Hey Baby
*Crying*
It's hard once these feelings come on by
Song comes on and I try my hardest not to cry
Amongst the stars I wish to summon
I know your there
This nightmare I plummet
as these dreams of you keep on coming
Can't stomach it
No numbing this
Each day I keep on runnin'
You wonder what would of been ours
but these hardships drag us farther apart
like what should of been my son or daughter?

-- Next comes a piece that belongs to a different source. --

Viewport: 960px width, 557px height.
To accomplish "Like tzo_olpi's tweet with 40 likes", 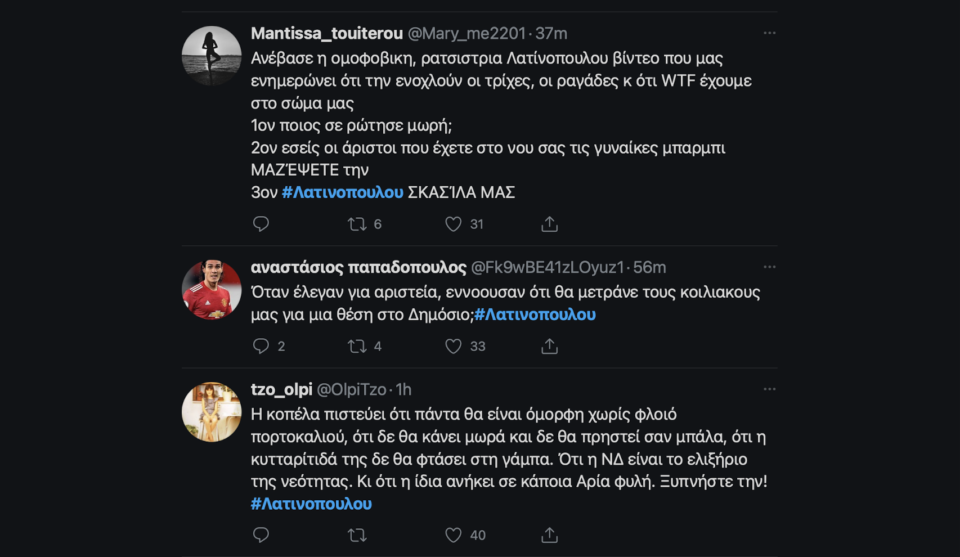I will click(x=453, y=535).
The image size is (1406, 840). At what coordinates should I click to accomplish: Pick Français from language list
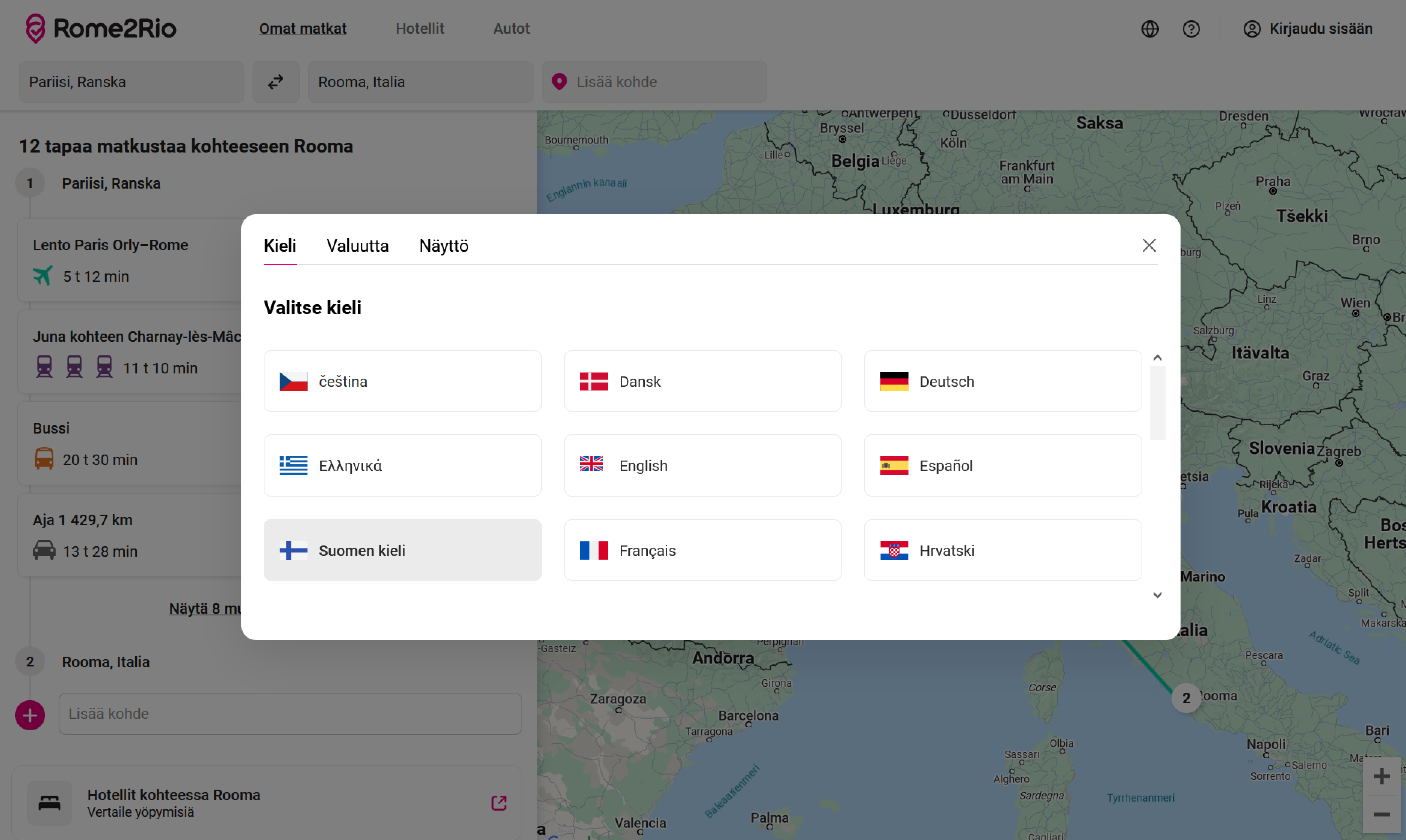[x=702, y=550]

Ahh could of been (a father)
Putting em in this cradle now
Cries i hear em, faint sounds
Our Angel!
in the Playground
Can't even say prenatal
like no I'm not able
for both of us it was fatal
on losing
our Angel
(I awakened the ghost of y'all
broken and left where most would fall)
Now I'm left with
being separate and once I had the Smith and Wesson against my head and for the second
I was guessing
that I messed with
who, once was my best friend
Who I let in
had my head spinned
and the next thing we questioned
Our Angel
Now in the Playground
Ain't doing this for the attention
I'm lonely
regrettin'
Angered at my decisions
Insane I'm starting to sink in
It's knowing we messed with something Godly
and later I know it's going to come back to haunt me
Something constantly following,
watching,
gnawing at me
Ohh
I'm falling and falling
and no I can't stop it
Do you
boo boo
Hear me
Speaking to you?
Sick im sinking
Sucks to think of
What could of been us
Odd is it seems
God constantly watching
Only nods at the scenes
Here with the problems
Just wanted to be the dad who awesome
When my son's got em
I be involved in to come up solve em
No!
I'm not those that go below with intents of evil
That leave
then need & breed
and leave em off in the deep end
Just sinking
so they seek peeps like me
waiting to end this weeping
but get this treatment on areas where she's weakened
Hurts to know that he would hand me
And now when I look to heaven
i know he can't stand me
Thou,
I'm right here
I fight the fear
that he/she be right there
and it's quite clear that I'm scared as I'm seein' these nightmares
In the distance
I hear em faint cries
I'm listening
Just thinking...
Maybe it ain't mine
Fuck!
I know those are all lies
Tried to hide it in private
Despise the crime which was inside
a likeness, my hybrid
which ignited in my bed with my friend
When she was pregnant
it was sevens
Meaning ya was a blessing
so spread your wings
He/she
going up to heaven to meet
If not
you can give the credit to me
I'm not a bad guy
nor a waste of time
I know you don't believe me
when I say everything will be fine
but I just really want you to see, that I am trying
Ugh!
Can't find the words
but I come to find
I confide in her
In times it hurts
Oo this pain
seems to only get worse
Wont you
lend me your courage
and tell me it's not murder!
All through the night I'm flinching and kicking
Hence nights where I'm crying into submission
Pissed inside
This is what I have to live with
Forever missing a baby and that person I would of had a kid with
It seems
God ain't no help...
and I seem
to find myself
on my knees in this hell
Crazy to say that this love is finished
and know it's all that I've given
then learn its diminished
Maybe it hurts to forget me but its worse when you miss me
Sincerely,
Alessandro R. Uentillie
"Angel in the Playground" was the hardest piece to write. The intro, " Hey, baby *cries" was exactly how I entered this piece. Being in this state was hard, moments where I would break down, thinking alcohol could I guess subsidize or reduce the pain and grief. Suicide was something I was fighting, and you realize at that moment we as people fight to stay alive in anyway possible way and going over that line individually was something I couldn't do. Thoughts of my family, thoughts of my friends saved me, writing saved me. I incorporated the pink and blue in one half and the other half because the baby we lost, the gender was unrevealed.. This was basically my letter to myself, the lady I hold dear to me who I had a baby with, and God. You know, asking, "Why God?" Why does this have to be me? Why this trail? You're really pushing me on the edge of faith because when this happened... I was in Spain and I remember going out on the field in the middle of night and just cursing God, and all who I wanted to be with was my family. Was also thinking what my family would think of me, so I held this from them. Debuting this piece was the way my family found out, them being amazing supporters in my writing, so in a way it was an apology to my family and baby girl or boy. I love you.